■ **DOCUMENT EXCERPT**:
## start

I realize this will limit my batch size to approx 4.5 gal into the fermenter/keg, which is fine as smaller batches work better for me, but I'd prefer to maximize my volume in the fermenter if possible.

I am keeping the 10 gal round cooler mash tun + brew bag a buddy of mine used with his old propane setup for MIAB/batch sparging.

So I'm only looking at the foundry as a decent boil kettle for the majority of my batches.

Being able to use 120V or 240V with the proper outlets out of the gate is a distinct advantage compared to other similar options.

The 6.5 is recommended for 3 gal or smaller batches, but that was assuming kettle volume would be needed to account for the grain in the pipe during mashing, which I'd only use occasionally.

The 10.5 is currently a bit on the big side for the brews I'm planning, based on what I've been reading in the thread. (I like the variety with smaller batches, 5 gal of any one is tough to work thru these days).

How close would I be pushing it after accounting for hop/trub loss in the kettle (and avoiding boil overs) to get 4.5 gal of wort into the fermenter, 5.5 gallons pre-boil ish? Has anybody tried this?

Great info everyone, I've learned alot just by reading.

Cheers. :)
I have seen more than a couple regret getting 6.5 instead of 10.5. Many small batchers use the 10.5 with the optional small batch ring.
 
I have seen more than a couple regret getting 6.5 instead of 10.5. Many small batchers use the 10.5 with the optional small batch ring.

I hear ya on the itch to upgrade, that mash ring is intriguing.

That's why I wanted input on the max wort somebody with a 6.5 has attempted, so I can see what works best for me now. Somebody further up the thread was also doing MIAB, but the batch sizes were smaller IIRC. Wasn't sure if that was personal preference or a size limitation of the kit.

I've assisted friends on brew day, all propane thus far, this is my first system. Would like to go electric from the get go.

With my batch size restricted to 4.5 max in the fermenter/keg, the 6.5 made me curious.

## end

■ **COLLECTED DATA**:
## start

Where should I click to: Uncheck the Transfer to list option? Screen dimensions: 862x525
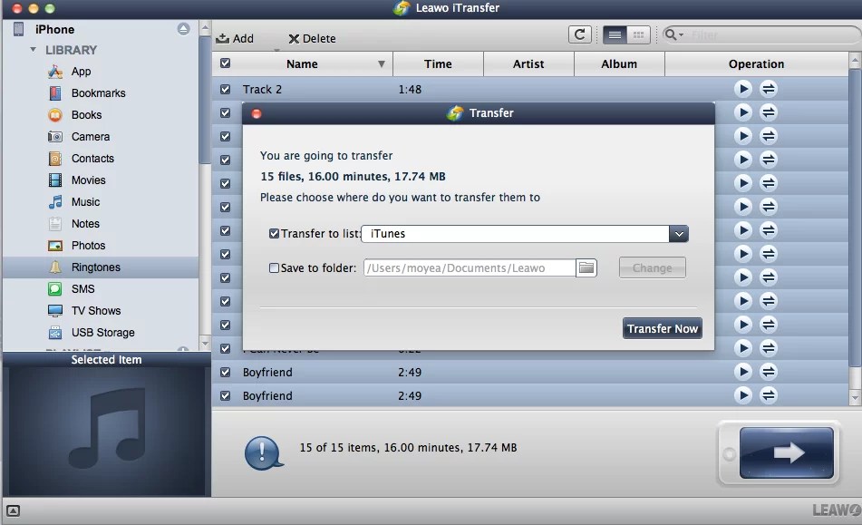(274, 234)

## end

■ **DIRECTIONS**:
1 – List each distinct gallon amount that the brewing forum thread gives with "gal" or "gallons" written after the number.
2 – Write the next reply in the brewing forum thread, following on from its last sentence.

■ **THE ANSWERS**:
1 – 4.5, 10, 3, 5, 5.5

2 –
I don't have a foundry, but I have the 120V Digiboil and I ferment in kegs. One thing to keep in mind is that you don't necessarily need to limit yourself to 4.5 gallons. I ferment right around 5 full gallons in the keg (I fill it up to the top, just where it starts to curve). I add fermcap and set up a blowoff tube for the first 3 days. I typically get some blowoff, but not too much. So if you did want to, you can go above 4.5 as your starting point.

For the foundry, the 120v option is 1600W. Do you know if it's a single element? With the Digiboil, there's a 1000W element and a 500W element. I turn off the smaller element during the boil, leaving only the 1000W element to do the work. I have about 0.5 gallons of evaporation over the course of an hour. When I have both elements on, it's closer to a full gallon so you'd need more starting water if you used the full 1600W in the Foundry.

Anyway, I typically have 5.75 gallons after my mash, but it swells to 6 gallons once it reaches a boil. After an hour-long boil, I'm down to 5.25 gallons and after filtering out the hop sludge, I get 5 gallons into the fermenter. A 6.5 gallon kettle would be pushing it unless you were there to stir the wort right when it gets to a boil. Once the boil gets going and you're done with the hot break, you'll get a nice rolling boil but it won't be strong enough to overflow the kettle.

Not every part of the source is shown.